What we can say at this point in time is that the changes 2016 delivered were urgently needed. There are many people out there who just want to turn back the clock, and change everything back to how it was, but they can’t, and that’s a good thing, because the way things were was hurting too many people.
2016 will go down in history as the year when a big divide between groups of people in the western world became visible, a divide that had until then been papered over by real or imaginary wealth, as well as by ignorance and denial.
When politics and media conspire to paint for the public a picture of their choosing, they can be very successful, especially if that picture is what people very much wish to see, true or not. But as we’ve seen recently, our traditional media have become completely useless when it comes to reporting news; the vast majority have switched to reporting their own opinions and pretending that is news.
On the one hand, there is a segment of society that either has noticed no changes, or is so desperate to hold on to what they have left, that they resist seeing them. On the other hand, there are those who feel left behind by that first group, and by the idea that the world that is still functioning and even doing well.
The first group has been captivated by, and believed in, the incessantly promoted message of recovery from an economic, financial and gradually also political crisis. The second see in their lives and that of their friends and neighbors that this recovery is an illusion.
It’s like the old saying goes: you can’t fool all of the people all of the time. And that’s why you have Brexit and Trump and why you’re going to have much more of that, certainly across Europe. Things are not going well, and there is no recovery, for a large enough percentage of people that their votes and voices now swing the debates and elections.
It’s not even complicated. This week there was a report from Elevate’s Center for the New Middle Class that concluded that half of Americans, 160 million people, can’t afford to have a broken arm treated (at $1,400). And sure, you can say that perhaps that number is a bit too high, but there have been many such reports, that for instance say the majority of Americans have less than $1000 in savings, and can’t even afford a car repair.

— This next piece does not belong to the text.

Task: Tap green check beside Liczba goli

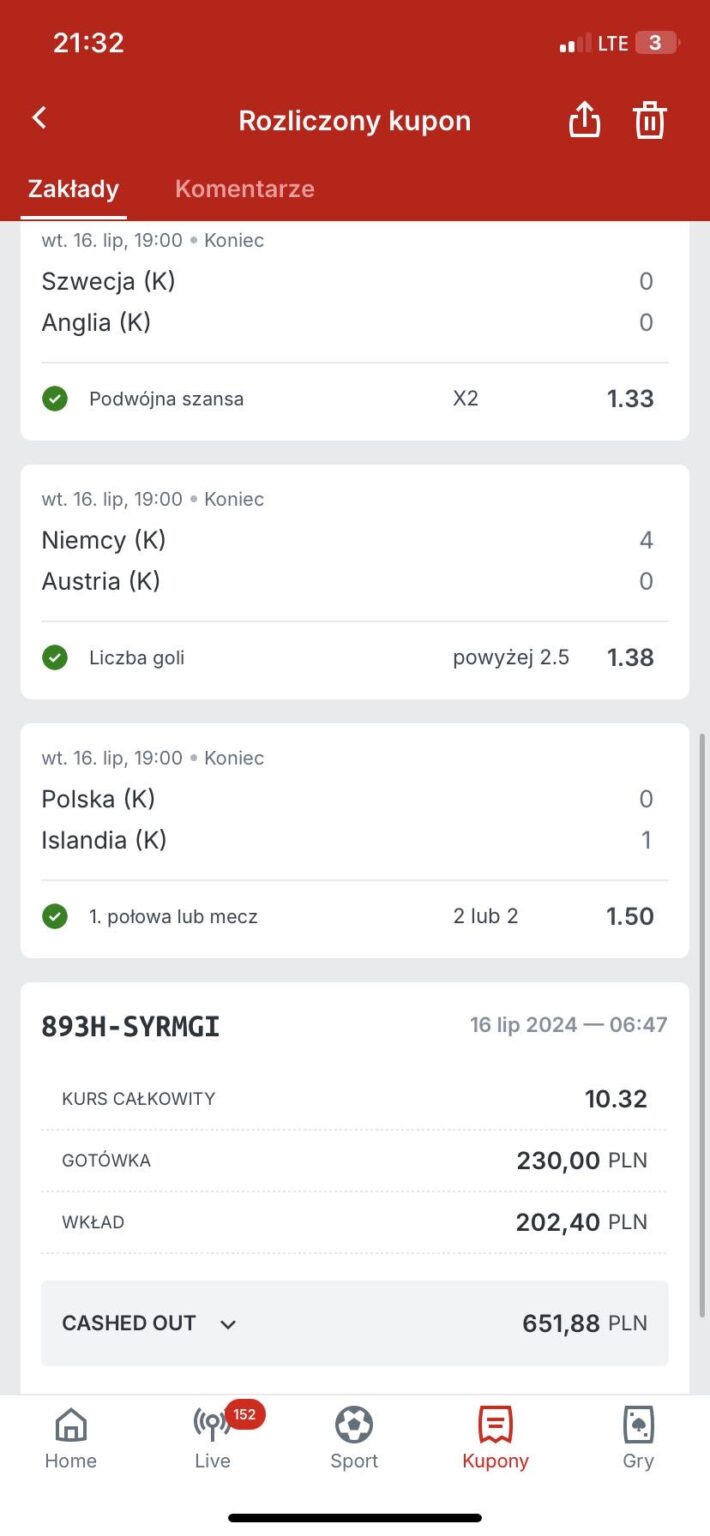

In Britain numbers are not much different. Over the past decade, the country has been very busy creating an entire new underclass. If your economy is not doing well, and your answer to that is budget cuts and austerity, it’s inevitable that this happens, that you create some kind of two-tier or three-tier society. And then come election time, you run the risk of losing.
Both Britain and the US boast low unemployment numbers, but as soon as you lift the veil, what you see is low participation rates, low wages and huge numbers of part-time jobs stripped of all the benefits a job used to guarantee. It allows those who still sit pretty to continue doing that, but it’ll come right back to haunt you if you don’t turn it around, and fast enough.
For many people, Obama, Merkel, Cameron and the EU cabal have been disasters. For too many, as we now know. That doesn’t mean that Trump will fix the economic problems, but that’s not the issue. People have voted for anything but more of the same. Which in Britain they’re not even getting either, so expect more mayhem there.
In most places, some variety of right wing alternative is the only option available that is far enough removed from ‘more of the same’. Moreover, many if not most incumbent parties are in a deep identity crisis. Trump did away with the Republicans AND the Democrats, and they had better understand why that is, or they’ll be wholly irrelevant soon.
In Britain, the most important votes in many decades was lost by the Tories, who subsequently performed a musical chairs act and stayed in power. You lost! Losers are not supposed to stay in power! But the other guys are all too busy infighting to notice.
That identity crisis, by the way, is not a new thing. If you look across the western political spectrum, there are all these left wing and right wing parties happily working together, either in coalition governments or through other ‘productive’ forms of cooperation. So who are people going to vote for when they’re unhappy with what they’ve got? Where is that ‘change’ that they want? Not on the traditional left or right.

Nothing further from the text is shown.